The world’s 1.9 billion Muslims are currently observing Ramadan, one of the Muslim world’s holiest months. For Muslims around the world, this is a time of solemn reflection, prayer, family, community, and fasting from sunup to sundown.
But non-Muslims might not know what Ramadan is, when and how it is observed, or why Muslims fast during this time.
Here’s what you need to know about Ramadan.
What Is Ramadan?
Ramadan is the ninth month of the Islamic calendar, and commemorates Muhammad’s first revelation, when he was visited by the angel Jibreel (or Gabriel), who revealed the earliest scriptures to Him. Ramadan is one of the mandatory Five Pillars of Islam, alongside faith, daily prayer, almsgiving, and the pilgrimage to Mecca.

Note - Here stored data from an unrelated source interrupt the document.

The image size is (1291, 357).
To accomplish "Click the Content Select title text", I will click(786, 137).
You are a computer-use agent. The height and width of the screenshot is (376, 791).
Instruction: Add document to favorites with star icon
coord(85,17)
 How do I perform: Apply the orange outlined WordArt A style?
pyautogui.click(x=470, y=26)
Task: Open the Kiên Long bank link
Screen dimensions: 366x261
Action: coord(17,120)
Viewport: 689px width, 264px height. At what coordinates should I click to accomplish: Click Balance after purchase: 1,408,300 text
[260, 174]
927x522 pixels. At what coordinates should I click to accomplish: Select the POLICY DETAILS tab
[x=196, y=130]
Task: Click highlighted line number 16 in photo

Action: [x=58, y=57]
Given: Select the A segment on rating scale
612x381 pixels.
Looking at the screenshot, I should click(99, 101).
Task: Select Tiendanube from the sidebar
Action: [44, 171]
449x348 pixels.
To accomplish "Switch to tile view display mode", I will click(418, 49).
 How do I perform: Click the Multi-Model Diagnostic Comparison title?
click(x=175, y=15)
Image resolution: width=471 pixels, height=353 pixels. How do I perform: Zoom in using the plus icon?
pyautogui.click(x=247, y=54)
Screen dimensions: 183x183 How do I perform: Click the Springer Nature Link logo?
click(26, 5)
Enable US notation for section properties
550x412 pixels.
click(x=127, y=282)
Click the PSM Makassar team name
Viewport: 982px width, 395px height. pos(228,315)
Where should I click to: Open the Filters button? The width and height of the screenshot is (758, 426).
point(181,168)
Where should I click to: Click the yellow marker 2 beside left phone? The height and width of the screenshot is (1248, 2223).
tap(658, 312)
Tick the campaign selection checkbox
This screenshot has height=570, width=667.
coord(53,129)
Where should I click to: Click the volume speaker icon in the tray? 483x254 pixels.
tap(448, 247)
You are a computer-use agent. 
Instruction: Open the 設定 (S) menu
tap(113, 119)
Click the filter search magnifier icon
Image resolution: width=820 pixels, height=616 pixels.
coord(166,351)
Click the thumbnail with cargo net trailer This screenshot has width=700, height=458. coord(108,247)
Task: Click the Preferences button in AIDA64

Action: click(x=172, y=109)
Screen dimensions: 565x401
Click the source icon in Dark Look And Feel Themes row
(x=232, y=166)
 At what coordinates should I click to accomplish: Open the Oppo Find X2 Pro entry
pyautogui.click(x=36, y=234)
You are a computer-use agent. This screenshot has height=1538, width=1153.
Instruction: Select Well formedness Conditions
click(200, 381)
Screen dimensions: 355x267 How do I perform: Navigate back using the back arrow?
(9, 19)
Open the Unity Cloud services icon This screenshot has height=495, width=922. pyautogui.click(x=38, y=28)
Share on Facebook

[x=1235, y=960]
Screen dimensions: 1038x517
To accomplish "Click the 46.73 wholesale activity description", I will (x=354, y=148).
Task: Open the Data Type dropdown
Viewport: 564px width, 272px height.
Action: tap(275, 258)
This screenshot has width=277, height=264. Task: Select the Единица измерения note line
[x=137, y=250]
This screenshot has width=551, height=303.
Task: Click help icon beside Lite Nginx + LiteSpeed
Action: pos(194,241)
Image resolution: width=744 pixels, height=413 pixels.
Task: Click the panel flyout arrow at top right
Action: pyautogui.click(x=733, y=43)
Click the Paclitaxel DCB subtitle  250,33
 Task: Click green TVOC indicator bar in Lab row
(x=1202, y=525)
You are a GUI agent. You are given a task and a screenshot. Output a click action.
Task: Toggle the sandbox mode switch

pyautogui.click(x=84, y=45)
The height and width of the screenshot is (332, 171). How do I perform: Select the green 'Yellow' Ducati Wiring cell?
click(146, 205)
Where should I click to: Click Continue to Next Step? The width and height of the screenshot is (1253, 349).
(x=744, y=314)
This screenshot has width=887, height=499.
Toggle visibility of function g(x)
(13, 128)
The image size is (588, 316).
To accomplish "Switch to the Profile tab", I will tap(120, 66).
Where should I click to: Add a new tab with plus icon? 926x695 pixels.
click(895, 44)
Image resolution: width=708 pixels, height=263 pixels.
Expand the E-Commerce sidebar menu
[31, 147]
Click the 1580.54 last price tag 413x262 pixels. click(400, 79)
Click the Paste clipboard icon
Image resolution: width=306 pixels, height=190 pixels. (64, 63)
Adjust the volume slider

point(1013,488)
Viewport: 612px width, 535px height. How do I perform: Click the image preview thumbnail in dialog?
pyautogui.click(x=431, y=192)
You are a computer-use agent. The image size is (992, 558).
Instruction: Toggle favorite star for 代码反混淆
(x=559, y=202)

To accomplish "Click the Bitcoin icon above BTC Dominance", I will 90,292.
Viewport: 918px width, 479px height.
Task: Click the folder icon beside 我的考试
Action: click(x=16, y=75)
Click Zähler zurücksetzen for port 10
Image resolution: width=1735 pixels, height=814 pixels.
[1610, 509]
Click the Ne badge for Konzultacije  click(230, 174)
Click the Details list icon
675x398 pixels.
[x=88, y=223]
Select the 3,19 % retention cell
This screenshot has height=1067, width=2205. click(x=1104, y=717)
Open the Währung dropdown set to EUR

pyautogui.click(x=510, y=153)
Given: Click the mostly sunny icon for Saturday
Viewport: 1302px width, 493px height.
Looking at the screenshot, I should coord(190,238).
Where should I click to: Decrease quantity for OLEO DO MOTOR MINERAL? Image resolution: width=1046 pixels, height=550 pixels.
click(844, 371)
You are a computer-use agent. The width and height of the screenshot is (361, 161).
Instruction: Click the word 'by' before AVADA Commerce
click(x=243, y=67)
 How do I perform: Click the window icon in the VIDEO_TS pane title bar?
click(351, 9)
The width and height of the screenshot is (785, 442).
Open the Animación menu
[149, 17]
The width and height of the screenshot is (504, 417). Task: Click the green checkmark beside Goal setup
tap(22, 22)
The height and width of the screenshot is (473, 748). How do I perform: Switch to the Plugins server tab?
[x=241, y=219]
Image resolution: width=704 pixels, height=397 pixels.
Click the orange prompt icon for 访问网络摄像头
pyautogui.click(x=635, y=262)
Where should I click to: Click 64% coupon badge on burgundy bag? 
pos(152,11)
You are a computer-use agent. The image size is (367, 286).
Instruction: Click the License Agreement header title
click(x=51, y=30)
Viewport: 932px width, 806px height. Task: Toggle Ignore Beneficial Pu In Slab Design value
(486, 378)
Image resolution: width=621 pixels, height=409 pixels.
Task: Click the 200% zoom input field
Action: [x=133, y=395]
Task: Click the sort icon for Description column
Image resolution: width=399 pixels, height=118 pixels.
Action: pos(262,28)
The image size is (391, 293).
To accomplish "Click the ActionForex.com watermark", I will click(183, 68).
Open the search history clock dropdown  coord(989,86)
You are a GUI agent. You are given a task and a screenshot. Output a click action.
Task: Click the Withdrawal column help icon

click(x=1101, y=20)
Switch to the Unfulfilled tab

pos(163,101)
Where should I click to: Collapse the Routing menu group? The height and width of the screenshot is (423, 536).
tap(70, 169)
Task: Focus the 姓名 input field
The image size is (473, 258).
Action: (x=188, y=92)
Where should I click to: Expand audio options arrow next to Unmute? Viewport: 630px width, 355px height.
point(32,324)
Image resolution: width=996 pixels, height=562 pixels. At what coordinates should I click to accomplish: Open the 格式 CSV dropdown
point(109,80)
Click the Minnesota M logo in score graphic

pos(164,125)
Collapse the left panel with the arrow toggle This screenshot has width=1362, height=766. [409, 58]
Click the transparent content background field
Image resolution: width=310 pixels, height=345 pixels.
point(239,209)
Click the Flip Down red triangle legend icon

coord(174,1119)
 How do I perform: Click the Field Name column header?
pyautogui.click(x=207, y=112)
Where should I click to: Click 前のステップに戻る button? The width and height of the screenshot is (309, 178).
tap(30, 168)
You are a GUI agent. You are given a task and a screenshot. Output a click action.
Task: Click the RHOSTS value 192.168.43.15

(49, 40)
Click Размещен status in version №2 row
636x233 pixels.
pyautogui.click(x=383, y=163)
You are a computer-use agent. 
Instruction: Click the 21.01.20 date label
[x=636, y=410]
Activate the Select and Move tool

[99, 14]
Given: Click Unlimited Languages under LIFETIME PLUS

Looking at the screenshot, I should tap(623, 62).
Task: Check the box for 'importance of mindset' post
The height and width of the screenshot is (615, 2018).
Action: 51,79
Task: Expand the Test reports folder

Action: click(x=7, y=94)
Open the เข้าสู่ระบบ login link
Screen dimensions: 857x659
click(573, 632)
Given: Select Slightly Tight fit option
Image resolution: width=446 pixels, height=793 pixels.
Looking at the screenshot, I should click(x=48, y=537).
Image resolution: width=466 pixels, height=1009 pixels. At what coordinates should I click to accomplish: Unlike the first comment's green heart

Muslims are expected to fast during this holy month. They enjoy a pre-dawn meal called suhoor, and then do not eat or drink anything (including water) until after the sun sets in the evening. Then they eat a meal called iftar. Iftar traditionally includes dates in honor of Muhammad breaking His own fast with three dates. This is often a large family affair, a social gathering in celebration of faith and community.
Fasting is believed to free the soul of worldly desires, and refocus energy into Muslim values like discipline, family, charity, and empathy for those who are less fortunate.
Not all Muslims are expected to fast during this time. Exceptions are made for the elderly, ill, breastfeeding mothers, menstruating women, prepubescent children, and those who are traveling.
Additionally, Muslims are expected to avoid sex, tobacco products, and sinful behavior like lying during this time as well.
At the end of Ramadan, Muslims celebrate Eid, which is often a public holiday in Muslim majority countries, a day best enjoyed with family and friends. Eid al-Fitr marks the end of Ramadan, and Muslims can return to their regular eating and drinking habits.
When Is Ramadan?
Because Ramadan is tied to the cycles of the moon, the dates in which it is observed change every year. In 2023, Ramadan begins on the evening of March 22nd and concludes on the evening of April 21st.
How Long Does Fasting Last?
The average fasting time tends to be between 14 and 15 hours.
However, sunlight hours vary depending on hemisphere and proximity to the equator, meaning that Muslims close to the equator may only be required to fast for as short as 10 hours, while Muslims in far northern latitudes – where daylight hours can reach up to 20 hours – may be fasting far longer.
Depending on the year, Muslims in Greenland and Iceland, for example, might be fasting 21 hours!
Thankfully, it is agreed that Muslims in areas where the sun barely sets can use Mecca’s fasting hours if they’d like.
Concerns About Commercialization
Up until now, Ramadan has managed to avoid the wave of commercialization that has affected other major religious holidays like Christmas. However, some worry that could be changing.
This year, more mainstream retail stores were offering Ramadan goods than ever before – sparking concerns that the holy month could be heading toward a commercialized future.
For example, big box retailer Target created a Ramadan and Eid holiday collection and has it on display this year. They hope to capitalize on a growing customer base of Muslims, experts say.
“There was a strategic move of these corporations to tap into the buying power of the (Muslim) community that they’ve been kind of ignoring for a while,” said Liz Bucar, religious ethicist at Northeastern University.
However, not all Muslims see this as a bad thing. Ramadan-themed items being displayed on store shelves means greater representation for their faith, and could lead to people gaining a better understanding of Islam, they point out.
Ramadan is one of the holiest times of the year for Muslims, and is a celebration of the values they hold most dear. It is a time of faith and family, a time to strip away the worldly temptations and grow mentally and spiritually.
To all observing this year, we say Ramadan Mubarak!